More about the datasets
The data points are scaled and dimensionless, so it might be hard to tell what they represent. So here's a brief description.
Classification datasets
Linear – A data set that is linearly seperable along the X1 dimension. You'll only need one feature and one neuron to learn this relationship.
Diagonal – The two classes are clustered along a diagonal, so you'll need more than one feature to build an adequate classifier. Note that the training data does not span the domain of the data, whereas the validation data does — so the variance is always high on this dataset.
Exclusive Or (XOR) – This is a classic problem in neural network research. It is the simplest non-linearly separable classification task that exists.
Gaussian – A classification problem with clusters (or blobs) each represented by a Gaussian distribution. Change the noise level to broaden or narrow the distribution.
Circle – The instances of one class encircle the instances of the other.
Spiral – Two classes spiraling around each other.
Moons – Two interleaving moons, or croissants if you prefer. Inspired by the sklearn
dataset.
Real data: sand vs shale – This is P-wave velocity (X1) and bulk density (X2) values for a selection of sandstones (cyan) and shales (dark blue) from the Rock Property Catalog. A standard scalar has been applied to the features, then multipled by 2.
Real data: poro-perm – Porosity (X1) and the base-10 logarithm of permeability (X2) of Oligocene sandstones. Medium-to-coarse grained sands are in cyan, fine-to-medium grained sands are in dark blue. Dataset is modified from Taylor et al. 1993, dataset number 64 in the USGS report 03-420 of Porosity and Permeability from Core Plugs in Siliclastic Rocks.
Regression datasets
Plane – Data coordinates sampling a dipping planar surface.
Multi-Gaussian – multiple clusters with Gaussian spatial distributions.
Real data: Porosity – This is a small dataset representing a porosity map. It is from Geoff Bohling at the Kansas Geological Survey, but we can no longer find the data online.
Real data: DTS from DTP and RHOB – Predicting S-wave sonic wireline measurements from compressional velocity (DTP) (X1) and bulk density (X2). Data has been downsampled from well R-39 offshore Nova Scotia, available from the CNSOPB.
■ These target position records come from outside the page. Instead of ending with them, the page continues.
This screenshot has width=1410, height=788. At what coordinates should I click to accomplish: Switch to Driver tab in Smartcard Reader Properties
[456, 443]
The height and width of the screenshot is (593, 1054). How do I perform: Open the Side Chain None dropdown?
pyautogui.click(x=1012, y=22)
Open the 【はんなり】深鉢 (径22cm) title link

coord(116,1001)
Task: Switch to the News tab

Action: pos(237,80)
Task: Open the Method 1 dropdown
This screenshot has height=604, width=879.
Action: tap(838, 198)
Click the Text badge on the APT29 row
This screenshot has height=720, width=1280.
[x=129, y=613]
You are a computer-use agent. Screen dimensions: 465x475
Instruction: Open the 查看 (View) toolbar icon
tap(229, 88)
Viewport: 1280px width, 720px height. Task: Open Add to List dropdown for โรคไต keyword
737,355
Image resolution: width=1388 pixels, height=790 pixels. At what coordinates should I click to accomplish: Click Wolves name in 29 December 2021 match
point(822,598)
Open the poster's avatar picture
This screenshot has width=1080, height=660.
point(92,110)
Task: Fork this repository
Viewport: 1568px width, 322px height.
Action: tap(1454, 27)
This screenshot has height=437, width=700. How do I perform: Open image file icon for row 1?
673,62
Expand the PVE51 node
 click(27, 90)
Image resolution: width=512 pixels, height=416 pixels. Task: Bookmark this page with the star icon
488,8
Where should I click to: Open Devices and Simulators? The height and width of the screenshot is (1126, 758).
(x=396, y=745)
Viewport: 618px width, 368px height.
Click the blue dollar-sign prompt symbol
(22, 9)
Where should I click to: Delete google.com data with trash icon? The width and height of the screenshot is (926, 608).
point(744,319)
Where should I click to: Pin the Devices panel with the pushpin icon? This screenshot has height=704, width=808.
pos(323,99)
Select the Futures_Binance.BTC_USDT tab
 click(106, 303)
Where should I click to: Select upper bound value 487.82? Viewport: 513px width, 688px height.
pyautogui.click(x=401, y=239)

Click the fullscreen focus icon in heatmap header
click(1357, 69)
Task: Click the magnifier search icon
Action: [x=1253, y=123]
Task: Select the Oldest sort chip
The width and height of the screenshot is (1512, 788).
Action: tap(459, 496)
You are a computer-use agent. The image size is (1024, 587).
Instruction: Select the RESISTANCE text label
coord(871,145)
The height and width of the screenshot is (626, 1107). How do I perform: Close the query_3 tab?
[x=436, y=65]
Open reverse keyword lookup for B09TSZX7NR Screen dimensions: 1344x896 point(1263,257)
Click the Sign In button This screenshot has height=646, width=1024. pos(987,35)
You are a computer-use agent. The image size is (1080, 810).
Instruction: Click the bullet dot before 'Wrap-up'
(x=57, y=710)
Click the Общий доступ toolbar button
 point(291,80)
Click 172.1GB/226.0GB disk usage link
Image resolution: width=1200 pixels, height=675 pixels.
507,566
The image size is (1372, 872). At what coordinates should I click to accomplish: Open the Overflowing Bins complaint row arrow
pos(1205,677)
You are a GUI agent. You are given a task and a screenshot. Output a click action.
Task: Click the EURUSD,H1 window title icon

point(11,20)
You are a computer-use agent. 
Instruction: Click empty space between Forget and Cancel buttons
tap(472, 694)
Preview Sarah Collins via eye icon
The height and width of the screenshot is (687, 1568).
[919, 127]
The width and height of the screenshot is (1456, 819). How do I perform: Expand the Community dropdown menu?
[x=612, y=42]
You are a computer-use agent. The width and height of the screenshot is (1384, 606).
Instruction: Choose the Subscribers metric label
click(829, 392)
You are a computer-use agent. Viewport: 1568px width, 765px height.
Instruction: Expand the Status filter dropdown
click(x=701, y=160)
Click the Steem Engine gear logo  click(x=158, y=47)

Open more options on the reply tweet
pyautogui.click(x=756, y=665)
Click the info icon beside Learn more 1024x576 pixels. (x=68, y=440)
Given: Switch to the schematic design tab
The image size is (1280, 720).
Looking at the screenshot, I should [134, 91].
How do I make my own datasets?
You will need to define a machine learning task with 2 features and one target. About 400 records is ideal — split 50% positive and 50% negative classes for a classification problem. The features will be scaled using Z-score standardization (multiplied by 2 for complicated reasons). The target should be -1 and 1 for classification, or in the range [-1, 1] for regression. Here's an example of how to prepare data.
Once you have a JSON file, you can upload it using the button with the file_upload icon (top left).